* **COMPLETA LO SIGUIENTE**
1 > En el texto sobre la marcha de apoyo a las Damas de Blanco, ¿cuántas personas calcula quien escribe que estaban presentes?
2 > Continúa el texto sobre la marcha de apoyo a las Damas de Blanco a partir de su última oración.

* **PASAJE EXTRAÍDO**
========================================
Enrique Artalejo
Raul
Acabo de regresar de la marcha.
Fue una manifestación altamente emocionante. Ver a miles y miles de personas vestidas de blanco adheriéndose a las sufridas DAMAS DE BLANCO movía lágrimas. Viejos en sillas de ruedas, otros caminando con burritos, una gran mayoría jóvenes de ambos sexos, niños y banderas de todas partes, no solamente cubanas hacían un conjunto que llegaba a las más íntimas fibras del corazón cubano.
Conmovedor fue ver a una niñita en un coche toda vestidita de blanco. El himno nacional se oía por todas partes y los gritos de ¡Libertad! llenaban las calles Por mucho que tratáramos no podíamos captar más que una cuadra de público. Parecía que aquello no tenía fin y terminaron apretujados en abrazo patriótico en las cinco cuadras de la Ocho y en las calles circundantes. Carteles alegóricos a Zapata Tamayo, Biscet y Fariñas colmaban el ambiente.
Hoy las Damas de Blanco, a pesar de que fueron nuevamente torturadas y arrastradas en su marcha en Cuba, tienen que sentir el espaldarazo fantástico que el exilio cubano les ha dado. Yo, cautelosamente calculo que más de 18 mil personas estaban presentes.
========================================
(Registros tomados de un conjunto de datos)
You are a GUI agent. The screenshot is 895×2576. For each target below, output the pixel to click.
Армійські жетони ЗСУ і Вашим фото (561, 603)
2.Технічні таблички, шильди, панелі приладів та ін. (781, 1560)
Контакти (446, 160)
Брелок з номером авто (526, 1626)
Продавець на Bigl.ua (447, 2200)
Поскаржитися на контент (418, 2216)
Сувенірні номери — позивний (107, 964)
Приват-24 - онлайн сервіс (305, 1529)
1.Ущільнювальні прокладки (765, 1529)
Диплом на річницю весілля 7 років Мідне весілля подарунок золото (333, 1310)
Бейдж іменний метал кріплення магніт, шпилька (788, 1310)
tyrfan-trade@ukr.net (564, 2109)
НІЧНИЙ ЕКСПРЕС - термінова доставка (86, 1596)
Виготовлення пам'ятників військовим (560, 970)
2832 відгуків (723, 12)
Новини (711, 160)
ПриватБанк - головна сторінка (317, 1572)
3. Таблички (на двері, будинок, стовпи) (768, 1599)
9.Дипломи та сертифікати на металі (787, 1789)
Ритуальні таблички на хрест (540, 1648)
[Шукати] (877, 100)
========================================
* **TAREAS RESUELTAS**
1 > Más de 18 mil personas.

2 >
Los helicópteros que sobrevolaban por horas el área pueden ser testigos de aquella masa blanca que impresionaba.
Hoy la esperanza perdida se reaviva. El exilio demuestra que muy por el contrario a lo que los cómplices de la dictadura que están en el exilio proclaman.
ESTA UNIDO EN TODOS LOS ASPECTOS y con más entusiasmo que nunca antes.
Los tiranos tiemblan, porque alguien, aún estando muerto ha despertado a todo un mundo indiferente y hostil, que ahora clama por la libertad del pueblo cubano.
GRACIAS A ESE EXILIO, A ESOS LATINOS QUE SE UNIERON por la más bella manifestación que he visto en este exilio desde el 1962 que llegué.
Efectivamente ¡¡emocionante!!
ReplyDeleteHa llegado al corazón de todos los buenos cubanos regados por el mundo.
Gracias.
Felicitaciones, exilio. Hay mas cosas que nos unen, que las que los separan.